At the same time, though, Bloomberg is a nanny state authoritarian who believes that the government—while under his leadership, of course—always knows best. During his tenure as NYC mayor, he famously tried to keep New Yorkers from enjoying “big gulp” sodas. After Jack Wilson stopped a church shooting in Texas with a gun of his own, Bloomberg suggested that the parishioners would have been better off waiting for the police to arrive.

This combination of positions is likely to alienate both Democrats who want free stuff, and Republicans who want individual freedom. Who, exactly, is the Bloomberg voter?

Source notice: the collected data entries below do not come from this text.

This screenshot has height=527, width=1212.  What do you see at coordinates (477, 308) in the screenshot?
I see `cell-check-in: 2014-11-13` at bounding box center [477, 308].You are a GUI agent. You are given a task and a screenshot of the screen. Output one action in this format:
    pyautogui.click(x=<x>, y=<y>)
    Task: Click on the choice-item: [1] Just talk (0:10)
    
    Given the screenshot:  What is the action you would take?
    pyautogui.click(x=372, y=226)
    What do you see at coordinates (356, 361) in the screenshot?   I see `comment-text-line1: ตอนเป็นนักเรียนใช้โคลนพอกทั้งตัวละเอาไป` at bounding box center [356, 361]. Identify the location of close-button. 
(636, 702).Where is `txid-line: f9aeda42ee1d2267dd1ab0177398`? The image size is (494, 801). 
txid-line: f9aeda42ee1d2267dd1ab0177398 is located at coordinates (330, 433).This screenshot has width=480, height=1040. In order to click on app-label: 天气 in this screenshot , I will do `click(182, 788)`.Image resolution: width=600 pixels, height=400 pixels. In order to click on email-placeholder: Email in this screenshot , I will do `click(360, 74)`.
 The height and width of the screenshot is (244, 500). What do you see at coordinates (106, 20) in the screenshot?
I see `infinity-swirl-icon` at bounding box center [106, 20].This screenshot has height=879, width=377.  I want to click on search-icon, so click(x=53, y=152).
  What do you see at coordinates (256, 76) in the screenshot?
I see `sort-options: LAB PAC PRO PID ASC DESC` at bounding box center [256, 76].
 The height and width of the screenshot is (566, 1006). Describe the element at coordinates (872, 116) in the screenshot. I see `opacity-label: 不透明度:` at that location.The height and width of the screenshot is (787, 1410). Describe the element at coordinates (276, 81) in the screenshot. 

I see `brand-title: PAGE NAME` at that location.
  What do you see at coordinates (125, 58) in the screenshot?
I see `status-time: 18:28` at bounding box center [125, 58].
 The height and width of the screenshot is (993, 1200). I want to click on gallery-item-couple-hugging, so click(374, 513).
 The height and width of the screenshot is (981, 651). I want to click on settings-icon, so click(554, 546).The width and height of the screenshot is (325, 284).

Bloomberg might do well with centrist swing voters and disaffected Republicans who simply don’t like Donald Trump. But that would be achieved at the expense of alienating progressive (i.e., socialist-leaning) Democrats. And hardcore Trump voters are going to dislike Bloomberg from the outset.

Michael Bloomberg’s net worth exceeds $50 billion. He could spend $1 billion of his own money on his campaign, and still be a rich man when it was over.

But the question is: Would he be president-elect at the end of all that? Given the current mood of both parties, a Bloomberg victory in the general election is difficult to imagine.